* WHAT YOU WILL DO
Every entry below needs to be repeated exactly.

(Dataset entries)
________________________________________

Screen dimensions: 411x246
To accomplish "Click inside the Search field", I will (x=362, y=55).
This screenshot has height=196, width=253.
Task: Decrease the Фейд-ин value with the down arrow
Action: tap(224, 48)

________________________________________

* THE COMPLETED TASK
Screen dimensions: 411x246
To accomplish "Click inside the Search field", I will (x=362, y=55).
This screenshot has height=196, width=253.
Task: Decrease the Фейд-ин value with the down arrow
Action: tap(224, 48)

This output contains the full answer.